Could you get around that by having the Chevy kit badged as a Penske?
Well…I think the reality is that it will be badged as a Chevy. For instance, Michael Andretti might not have a problem with a Chevrolet logo on his bodywork, but he might have an issue if it said Penske instead! Seriously, we need to put some real thought into this issue, because whichever way you turn, there are implications for somebody. We just need to think it through and check that it's beneficial to the parties spending the money also.
Has Honda shown any interest in building an aero kit?
Not to this point, no. I think they're full on with engine development.
Regarding fuel, why the change?
The change to E85 ethanol for 2012 made sense from a marketing point of view. It's more relevant to what you can get from the pump. That will give the fuel supplier more ammunition for marketing what it's doing with IndyCar to the public.

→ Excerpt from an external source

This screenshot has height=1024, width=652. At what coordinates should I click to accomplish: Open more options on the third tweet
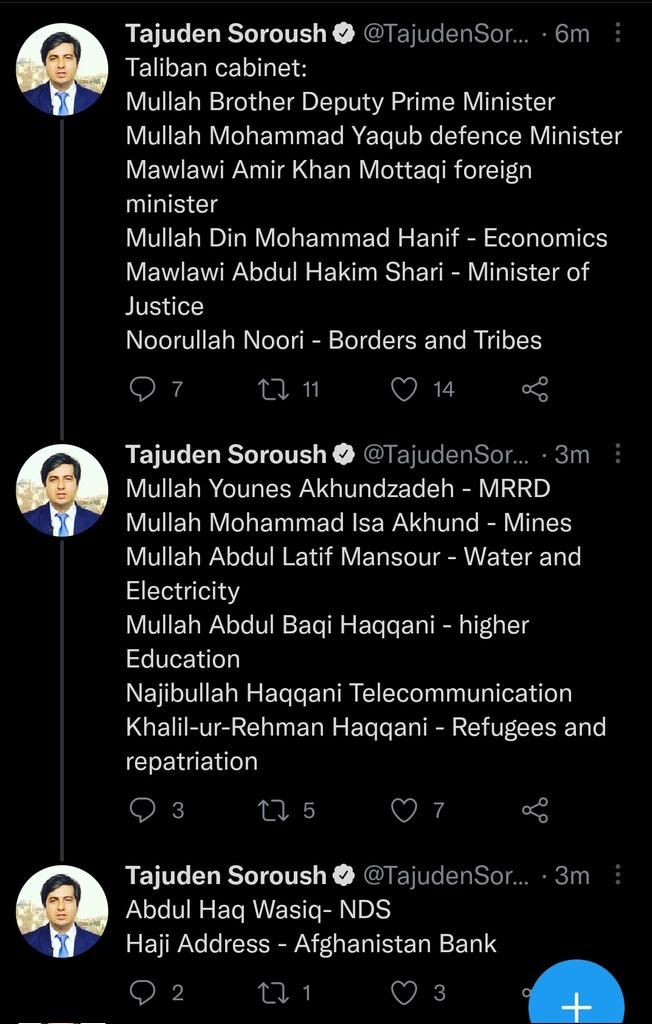(618, 876)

Is there a chance of this relationship with Chevy going further? For instance, could the 1.6- or 1.8-liter inline fours used in the Cruze be the engine to power a new Indy Lights car in 2013?
I don't know, to be honest. There are four or five companies that have expressed interest in that, and funnily enough, no two of those companies have suggested the same engine architecture! But IndyCar is pushing efficiency and strong horsepower per displacement, so it would make a great deal of sense for Lights to mirror that.
There's an owners' meeting next Wednesday. Will some of the decisions you mentioned above be made?
No decisions are going to be made in the meeting: we will make the decisions. But I'm sure there will be a lot of questions now!